Les castors permettent de stocker dix fois plus de CO₂ dans les zones humides

On connaissait déjà son apport dans la lutte contre les sécheresses et les inondations, et son importance pour la biodiversité, mais le castor ne cesse de nous surprendre. Une étude publiée le 18 mars dans la revue Nature, Communications Earth and Environment nous apprend que les zones humides aménagées par les castors stockent jusqu’à dix fois plus de carbone que les milieux sans ces rongeurs.

Les chercheurs ont étudié pendant plus de dix ans un corridor fluvial suisse, c’est-à-dire la zone qui comprend le cours d’eau, les berges et les espaces alentours, comme les zones humides. En treize ans, ce corridor où vivent de nombreux castors a piégé près de 1 200 tonnes de carbone, soit dix tonnes par hectares et par an. En comparaison, un corridor sans les aménagements des castors stockerait seulement une tonne de carbone par an.

Avec leurs constructions, les castors créent un ralentissement de l’eau, ce qui favorise la sédimentation : le carbone, contenu dans la matière organique, se dépose ainsi plus facilement dans les sous-sols.
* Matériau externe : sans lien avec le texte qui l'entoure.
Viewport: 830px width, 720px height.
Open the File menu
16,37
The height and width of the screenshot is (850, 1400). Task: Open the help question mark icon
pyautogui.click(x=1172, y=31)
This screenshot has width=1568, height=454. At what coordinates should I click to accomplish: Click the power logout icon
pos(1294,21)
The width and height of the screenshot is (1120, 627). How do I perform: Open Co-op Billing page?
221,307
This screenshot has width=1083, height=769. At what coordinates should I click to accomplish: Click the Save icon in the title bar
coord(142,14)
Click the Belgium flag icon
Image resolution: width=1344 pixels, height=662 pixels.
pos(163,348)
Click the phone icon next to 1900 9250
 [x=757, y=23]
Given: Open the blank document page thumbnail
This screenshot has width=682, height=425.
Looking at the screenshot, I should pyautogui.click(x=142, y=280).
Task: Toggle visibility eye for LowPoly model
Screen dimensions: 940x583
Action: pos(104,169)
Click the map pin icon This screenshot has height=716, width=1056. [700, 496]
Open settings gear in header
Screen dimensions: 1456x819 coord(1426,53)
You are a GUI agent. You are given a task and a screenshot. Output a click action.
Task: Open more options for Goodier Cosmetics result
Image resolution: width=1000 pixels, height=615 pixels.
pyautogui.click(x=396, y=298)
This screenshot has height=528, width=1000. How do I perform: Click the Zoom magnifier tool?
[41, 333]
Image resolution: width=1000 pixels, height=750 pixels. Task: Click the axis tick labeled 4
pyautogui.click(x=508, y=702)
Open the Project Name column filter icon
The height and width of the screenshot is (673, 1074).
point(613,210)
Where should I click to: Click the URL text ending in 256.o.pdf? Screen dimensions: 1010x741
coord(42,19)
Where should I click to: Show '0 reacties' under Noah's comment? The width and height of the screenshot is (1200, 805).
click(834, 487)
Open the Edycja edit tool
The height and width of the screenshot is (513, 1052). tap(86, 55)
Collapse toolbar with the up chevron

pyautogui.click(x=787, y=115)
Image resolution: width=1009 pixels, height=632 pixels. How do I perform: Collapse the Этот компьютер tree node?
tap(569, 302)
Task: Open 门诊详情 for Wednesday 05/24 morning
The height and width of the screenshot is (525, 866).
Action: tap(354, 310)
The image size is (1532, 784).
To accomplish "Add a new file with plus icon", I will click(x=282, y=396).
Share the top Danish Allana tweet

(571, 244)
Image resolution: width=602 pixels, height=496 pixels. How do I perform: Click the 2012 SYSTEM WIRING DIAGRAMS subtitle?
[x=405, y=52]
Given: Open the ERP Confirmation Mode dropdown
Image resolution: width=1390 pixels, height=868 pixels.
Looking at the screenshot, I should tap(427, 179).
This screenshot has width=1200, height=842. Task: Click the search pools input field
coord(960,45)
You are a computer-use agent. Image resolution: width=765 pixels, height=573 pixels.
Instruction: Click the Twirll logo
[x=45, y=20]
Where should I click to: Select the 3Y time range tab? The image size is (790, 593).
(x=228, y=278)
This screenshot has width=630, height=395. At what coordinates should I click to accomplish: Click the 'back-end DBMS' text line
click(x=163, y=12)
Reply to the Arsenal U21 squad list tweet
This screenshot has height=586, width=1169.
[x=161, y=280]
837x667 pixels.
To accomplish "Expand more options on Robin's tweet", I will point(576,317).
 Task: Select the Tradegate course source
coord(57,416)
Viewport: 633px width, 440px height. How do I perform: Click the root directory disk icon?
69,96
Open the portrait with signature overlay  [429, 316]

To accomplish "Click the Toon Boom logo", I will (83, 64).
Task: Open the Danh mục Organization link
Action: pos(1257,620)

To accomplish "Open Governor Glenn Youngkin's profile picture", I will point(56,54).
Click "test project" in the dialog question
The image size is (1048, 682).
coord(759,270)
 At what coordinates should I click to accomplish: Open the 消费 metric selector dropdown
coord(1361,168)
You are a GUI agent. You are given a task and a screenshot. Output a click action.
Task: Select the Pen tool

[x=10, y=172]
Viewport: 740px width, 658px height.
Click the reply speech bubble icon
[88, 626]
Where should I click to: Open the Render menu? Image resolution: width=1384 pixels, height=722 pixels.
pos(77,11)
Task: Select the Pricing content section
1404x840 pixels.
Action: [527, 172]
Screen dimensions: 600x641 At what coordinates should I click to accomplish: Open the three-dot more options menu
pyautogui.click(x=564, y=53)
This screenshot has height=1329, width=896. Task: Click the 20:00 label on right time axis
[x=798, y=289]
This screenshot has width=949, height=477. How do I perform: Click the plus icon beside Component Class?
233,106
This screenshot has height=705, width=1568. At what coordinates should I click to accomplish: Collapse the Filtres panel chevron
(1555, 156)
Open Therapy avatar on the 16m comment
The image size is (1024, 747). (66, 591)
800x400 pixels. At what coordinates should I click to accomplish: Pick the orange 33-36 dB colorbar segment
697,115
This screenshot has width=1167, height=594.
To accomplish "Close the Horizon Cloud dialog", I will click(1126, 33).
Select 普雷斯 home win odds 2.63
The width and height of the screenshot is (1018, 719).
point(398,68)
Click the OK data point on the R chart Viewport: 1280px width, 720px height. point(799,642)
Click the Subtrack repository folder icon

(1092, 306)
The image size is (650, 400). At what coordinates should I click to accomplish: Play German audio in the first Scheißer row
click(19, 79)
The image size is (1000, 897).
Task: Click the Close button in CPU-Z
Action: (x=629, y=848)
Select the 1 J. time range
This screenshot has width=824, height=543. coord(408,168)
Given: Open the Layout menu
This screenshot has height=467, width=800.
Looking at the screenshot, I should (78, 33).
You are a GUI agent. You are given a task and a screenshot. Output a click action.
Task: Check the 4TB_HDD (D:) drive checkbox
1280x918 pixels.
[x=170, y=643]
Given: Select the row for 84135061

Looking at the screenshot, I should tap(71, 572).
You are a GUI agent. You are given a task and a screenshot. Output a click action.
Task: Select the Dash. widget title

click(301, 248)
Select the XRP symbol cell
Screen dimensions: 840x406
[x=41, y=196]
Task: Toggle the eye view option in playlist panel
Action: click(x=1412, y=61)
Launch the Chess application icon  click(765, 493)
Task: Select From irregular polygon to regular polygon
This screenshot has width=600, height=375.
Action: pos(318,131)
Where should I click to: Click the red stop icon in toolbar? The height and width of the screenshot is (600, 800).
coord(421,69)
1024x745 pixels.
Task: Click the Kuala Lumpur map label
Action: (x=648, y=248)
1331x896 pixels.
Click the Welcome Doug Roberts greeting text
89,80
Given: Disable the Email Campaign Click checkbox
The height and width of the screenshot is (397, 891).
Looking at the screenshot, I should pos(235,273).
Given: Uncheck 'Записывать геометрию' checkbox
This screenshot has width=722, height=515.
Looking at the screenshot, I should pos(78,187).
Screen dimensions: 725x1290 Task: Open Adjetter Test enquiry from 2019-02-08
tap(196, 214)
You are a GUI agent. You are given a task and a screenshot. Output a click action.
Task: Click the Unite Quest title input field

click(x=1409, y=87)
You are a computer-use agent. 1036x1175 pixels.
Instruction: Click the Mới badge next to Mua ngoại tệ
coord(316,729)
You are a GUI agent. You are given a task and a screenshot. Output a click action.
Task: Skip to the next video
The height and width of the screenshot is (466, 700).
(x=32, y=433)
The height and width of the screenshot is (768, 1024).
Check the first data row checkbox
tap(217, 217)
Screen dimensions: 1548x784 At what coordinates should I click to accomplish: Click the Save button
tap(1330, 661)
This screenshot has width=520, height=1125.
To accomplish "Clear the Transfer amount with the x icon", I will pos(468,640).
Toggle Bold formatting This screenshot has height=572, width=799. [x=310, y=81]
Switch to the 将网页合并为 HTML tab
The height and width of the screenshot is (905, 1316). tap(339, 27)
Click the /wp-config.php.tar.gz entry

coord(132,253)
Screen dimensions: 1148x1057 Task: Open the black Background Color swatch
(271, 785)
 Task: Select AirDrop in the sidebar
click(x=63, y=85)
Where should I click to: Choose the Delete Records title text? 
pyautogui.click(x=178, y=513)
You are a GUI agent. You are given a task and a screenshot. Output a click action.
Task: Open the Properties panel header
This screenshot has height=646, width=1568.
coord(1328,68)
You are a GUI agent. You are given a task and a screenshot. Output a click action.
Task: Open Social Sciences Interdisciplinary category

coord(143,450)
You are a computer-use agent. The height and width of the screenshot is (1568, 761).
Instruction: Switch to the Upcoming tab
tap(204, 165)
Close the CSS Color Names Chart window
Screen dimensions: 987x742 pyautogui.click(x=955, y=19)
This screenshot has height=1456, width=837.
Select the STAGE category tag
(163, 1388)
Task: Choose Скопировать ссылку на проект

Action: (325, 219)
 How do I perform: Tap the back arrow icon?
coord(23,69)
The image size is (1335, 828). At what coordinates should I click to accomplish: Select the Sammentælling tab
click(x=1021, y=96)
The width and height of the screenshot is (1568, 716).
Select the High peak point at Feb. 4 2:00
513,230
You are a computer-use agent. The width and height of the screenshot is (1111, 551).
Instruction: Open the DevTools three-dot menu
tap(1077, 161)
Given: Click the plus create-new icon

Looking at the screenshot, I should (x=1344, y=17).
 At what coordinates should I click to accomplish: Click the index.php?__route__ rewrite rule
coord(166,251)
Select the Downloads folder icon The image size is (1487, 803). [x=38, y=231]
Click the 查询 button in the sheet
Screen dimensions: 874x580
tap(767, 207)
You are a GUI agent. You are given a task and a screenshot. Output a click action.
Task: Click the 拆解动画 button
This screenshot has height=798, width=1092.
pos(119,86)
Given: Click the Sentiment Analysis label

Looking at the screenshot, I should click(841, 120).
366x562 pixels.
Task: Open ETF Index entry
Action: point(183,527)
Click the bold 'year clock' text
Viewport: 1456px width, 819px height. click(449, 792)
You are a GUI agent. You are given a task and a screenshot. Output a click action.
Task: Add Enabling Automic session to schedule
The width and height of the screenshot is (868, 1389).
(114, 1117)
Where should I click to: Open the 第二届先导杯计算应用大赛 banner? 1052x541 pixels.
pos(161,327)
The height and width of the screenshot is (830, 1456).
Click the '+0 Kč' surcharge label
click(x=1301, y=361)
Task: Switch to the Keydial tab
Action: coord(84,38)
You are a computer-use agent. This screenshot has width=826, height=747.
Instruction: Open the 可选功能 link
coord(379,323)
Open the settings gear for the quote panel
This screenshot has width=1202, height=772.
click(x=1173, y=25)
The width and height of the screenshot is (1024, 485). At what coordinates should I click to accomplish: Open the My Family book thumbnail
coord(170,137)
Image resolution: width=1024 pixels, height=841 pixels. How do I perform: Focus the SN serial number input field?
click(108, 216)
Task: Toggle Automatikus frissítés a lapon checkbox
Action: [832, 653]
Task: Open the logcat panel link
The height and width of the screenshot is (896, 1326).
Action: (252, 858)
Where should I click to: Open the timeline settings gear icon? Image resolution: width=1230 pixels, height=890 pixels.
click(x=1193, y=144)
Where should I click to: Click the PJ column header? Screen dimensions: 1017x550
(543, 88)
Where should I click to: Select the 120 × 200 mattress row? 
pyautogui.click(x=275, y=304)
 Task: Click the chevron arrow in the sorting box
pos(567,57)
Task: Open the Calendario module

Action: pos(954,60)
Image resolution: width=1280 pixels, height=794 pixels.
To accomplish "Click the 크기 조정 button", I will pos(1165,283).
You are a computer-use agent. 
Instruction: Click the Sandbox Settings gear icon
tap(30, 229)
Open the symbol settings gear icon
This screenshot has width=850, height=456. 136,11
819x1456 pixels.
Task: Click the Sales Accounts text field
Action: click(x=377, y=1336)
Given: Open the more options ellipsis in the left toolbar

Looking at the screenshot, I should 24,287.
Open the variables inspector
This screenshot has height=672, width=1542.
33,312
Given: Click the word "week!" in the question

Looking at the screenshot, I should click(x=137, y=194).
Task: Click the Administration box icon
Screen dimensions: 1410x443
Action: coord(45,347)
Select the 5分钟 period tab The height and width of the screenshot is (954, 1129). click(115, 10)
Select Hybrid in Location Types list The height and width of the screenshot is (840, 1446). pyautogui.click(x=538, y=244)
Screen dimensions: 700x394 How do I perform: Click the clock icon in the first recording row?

Grâce à l’inondation des berges, la croissance végétale est plus forte, et le stockage du carbone plus important. À long terme, ces zones peuvent se transformer en puits de carbone.

Sur l’ensemble des corridors fluviaux propices à la présence de castors, ces zones humides pourraient compenser jusqu’à 2 % des émissions annuelles suisses de CO₂.